I'm shopping for a Dremel (or something similar) tool for nail care . Anybody have a recommendation?


----------



## einspänner (Sep 8, 2012)

I have a Dremel 3000 and would recommend it. I previously had a cordless model and experienced issues with multiple batteries holding charge. A corded dremel provides consistent power and is useful beyond trimming nails.


----------



## Spy Car (Sep 3, 2014)

einspänner said:


> I have a Dremel 3000 and would recommend it. I previously had a cordless model and experienced issues with multiple batteries holding charge. A corded dremel provides consistent power and is useful beyond trimming nails.


Yep, that's the one if you are a long-term thinker, who doesn't mind a cord. This is a tool that should last almost forever.
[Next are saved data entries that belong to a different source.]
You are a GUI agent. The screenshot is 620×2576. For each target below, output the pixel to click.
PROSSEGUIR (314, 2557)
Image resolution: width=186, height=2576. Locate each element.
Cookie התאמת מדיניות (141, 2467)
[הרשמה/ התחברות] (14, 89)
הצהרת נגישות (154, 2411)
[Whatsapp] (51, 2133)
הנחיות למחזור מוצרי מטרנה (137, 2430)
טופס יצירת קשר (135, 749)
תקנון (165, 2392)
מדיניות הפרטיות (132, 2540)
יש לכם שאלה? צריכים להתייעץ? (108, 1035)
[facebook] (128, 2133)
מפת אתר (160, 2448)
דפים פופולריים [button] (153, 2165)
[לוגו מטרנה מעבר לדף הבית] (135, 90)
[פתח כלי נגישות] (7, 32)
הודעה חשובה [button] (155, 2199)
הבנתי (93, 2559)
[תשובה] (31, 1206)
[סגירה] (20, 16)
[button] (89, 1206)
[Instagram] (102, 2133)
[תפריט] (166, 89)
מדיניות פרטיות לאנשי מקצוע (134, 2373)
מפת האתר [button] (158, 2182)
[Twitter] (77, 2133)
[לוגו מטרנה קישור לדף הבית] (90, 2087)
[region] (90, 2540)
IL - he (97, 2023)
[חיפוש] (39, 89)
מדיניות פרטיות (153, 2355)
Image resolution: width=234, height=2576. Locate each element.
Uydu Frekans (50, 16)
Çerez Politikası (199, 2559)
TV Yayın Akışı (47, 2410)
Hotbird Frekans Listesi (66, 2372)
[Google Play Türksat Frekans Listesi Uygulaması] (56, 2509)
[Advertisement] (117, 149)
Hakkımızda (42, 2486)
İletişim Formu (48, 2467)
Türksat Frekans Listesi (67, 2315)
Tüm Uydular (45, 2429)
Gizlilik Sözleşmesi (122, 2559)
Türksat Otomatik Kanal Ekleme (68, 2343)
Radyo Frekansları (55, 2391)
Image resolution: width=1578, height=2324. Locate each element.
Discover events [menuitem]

The hand-held battery powered models are convoenient, but when the battery fails they are essentially done. 

If money is extremly tight, Harbor freight has a corded rotary tool for less than $10 that is "junk-quality," but will get the job done, until it breaks.

Bill


----------



## racerdj944 (Feb 19, 2013)

Is there a tool like the Dremel that has some kind of guide/guard to were you don't takeoff too much? Or is it just buy a Dremel and learn the boundaries?


----------



## pez999 (Apr 22, 2017)

racerdj944 said:


> Is there a tool like the Dremel that has some kind of guide/guard to were you don't takeoff too much? Or is it just buy a Dremel and learn the boundaries?


The ones from pet stores for trimming usually have that guard but I've always taken them off because it got annoying for me and in the way and I couldn't see what i was doing that well. I think after a while you just get a feel for it and know how much to trim.


----------



## einspänner (Sep 8, 2012)

racerdj944 said:


> Is there a tool like the Dremel that has some kind of guide/guard to were you don't takeoff too much? Or is it just buy a Dremel and learn the boundaries?



I think it would be pretty difficult to overdo it with a rotary tool. Basically as you're grinding away, you'll start to see the quick more and more through the nail as a whitish circle.

The guards on pet specific tools keep everything other than the nail from touching the sanding drum, not as a depth guide. If your dog struggles a lot or if you had a long haired dog where it could catch on the spinning mandrel, the guard could be a good idea, but I agree with pez that in practice they're more annoying than helpful.


----------



## Spy Car (Sep 3, 2014)

einspänner said:


> I think it would be pretty difficult to overdo it with a rotary tool. Basically as you're grinding away, you'll start to see the quick more and more through the nail as a whitish circle.
> 
> The guards on pet specific tools keep everything other than the nail from touching the sanding drum, not as a depth guide. If your dog struggles a lot or if you had a long haired dog where it could catch on the spinning mandrel, the guard could be a good idea, but I agree with pez that in practice they're more annoying than helpful.


+1.

Dremels remove nail fairly slowly. There is very good control. Even if one went too far the worst that would happen is that one would see a tiny pin-prick of blood that would be a warning to stop. It isn't like nail clippers where one can cut deeply into a quick by accident.

Bill


----------



## Anida (Jun 10, 2016)

Spy Car said:


> +1.
> 
> Dremels remove nail fairly slowly. There is very good control. Even if one went too far the worst that would happen is that one would see a tiny pin-prick of blood that would be a warning to stop. It isn't like nail clippers where one can cut deeply into a quick by accident.
> 
> Bill


I won't clip my dogs nails but I will use a dremel. So much less intimidating and easier once your dog gets accustomed to the extra noise etc.


----------



## stewart (Mar 17, 2018)

I got a dremel 8050 micro for doing Lex's claws. Anything to avoid what was a pretty traumatic experience for both of us. He puts up with it now. I've found the battery more than enough for all four feet in one session, and the LED lights on the head are bright enough to shine through the claw so you can be pretty confident of not going too far, and in any case, as mentioned, it is a gradual process so you never run the risk of any major blood letting. One thing to remember is that grinding generates heat so work in short passes, not a continuous grind.


----------